And so, while the populace labelled the money-lender Barnava “the blood-sucker,” the devourer of widows and orphans, the Athenian judges enthusiastically acquitted the client of Mamertinus.
From this client the advocate had received 50,000 sesterces, and therefore felt in no dissatisfied mood at the supper given by Hortensius in his honour. But it was his habit to affect the invalid, in order that he might be spoiled and petted the more.
“I am utterly done up to-day, my friends,” he murmured plaintively; “aching in every limb. Where is Arsinoë?”
“She will soon be here. Arsinoë has just received from the museum of Alexandria some new apparatus for experiments in physics; and she is entirely absorbed in them. But I will give an order to summon her,” suggested Hortensius.
“No, don’t do that,” responded the lawyer carelessly. “But what a ridiculous thing—a young girl at physics! What in the world has the one thing to do with the other? Your blue-stockings have been finely belaboured by Aristophanes and Euripides. Arsinoë is a whimsical creature, Hortensius! Really, if she wasn’t so attractive, what with her sculpture and her mathematics she would almost become——”

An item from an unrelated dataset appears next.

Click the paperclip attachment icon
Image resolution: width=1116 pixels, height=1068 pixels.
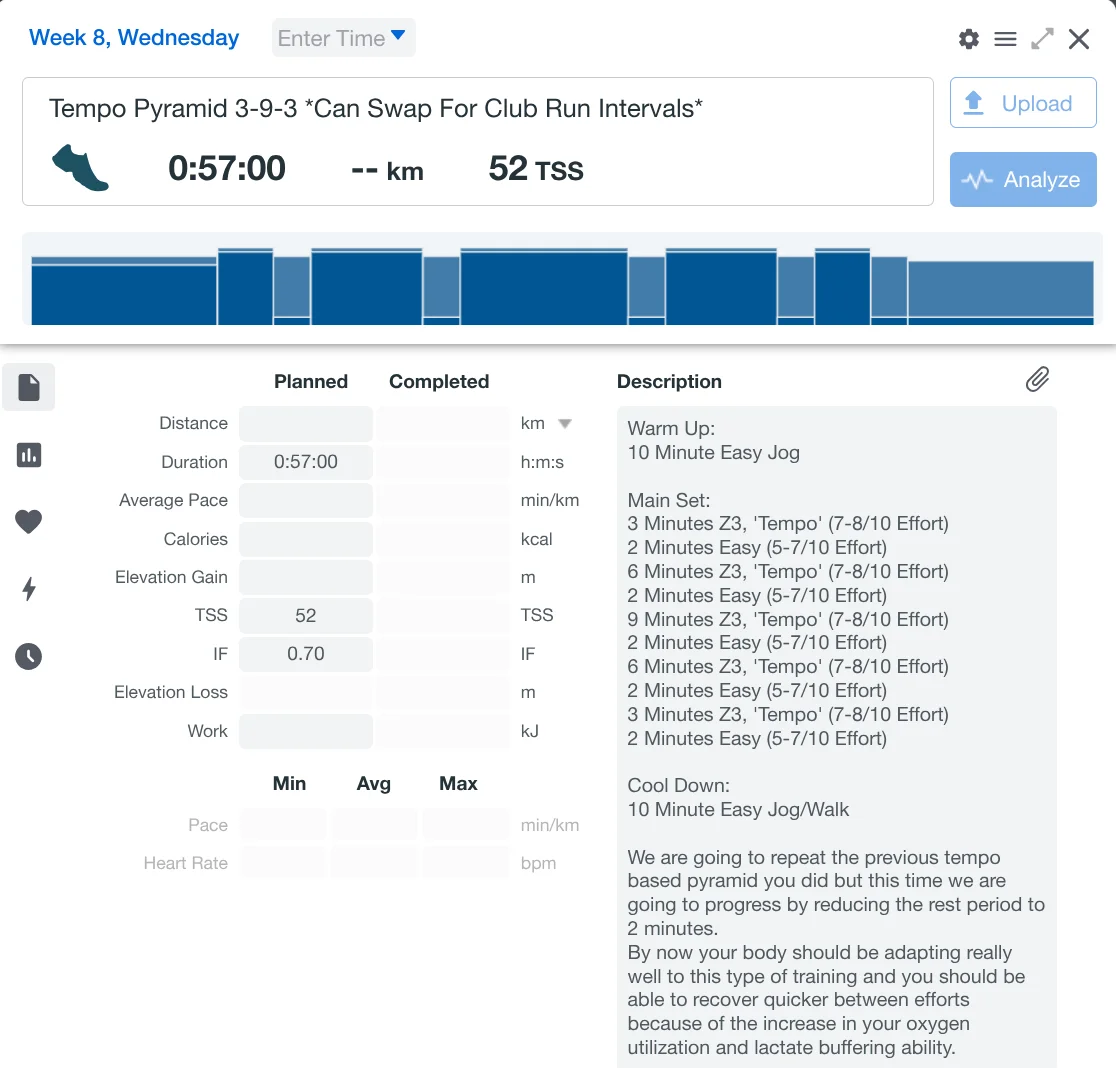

He did not finish the sentence, and gazed languidly out of the window.
“What am I to do?” replied Hortensius. “A spoiled child ... an orphan; no father, no mother! As her mere tutor, I can’t well deny her anything.”
“I see, I see.”
The lawyer was no longer listening; he was thinking about himself.
“My dear fellows, I feel——”
“What—what’s the matter?” asked several voices anxiously.
“I’m feeling—I fancy—a draught....”
“We’ll shut the shutters,” proposed the host.
“No, we should be stifled! But I’ve so worn out my voice to-day.... And I have to make another defence to-morrow. Give me a carpet under my feet, and my wrapper; I’m afraid of catching cold in the night chill.”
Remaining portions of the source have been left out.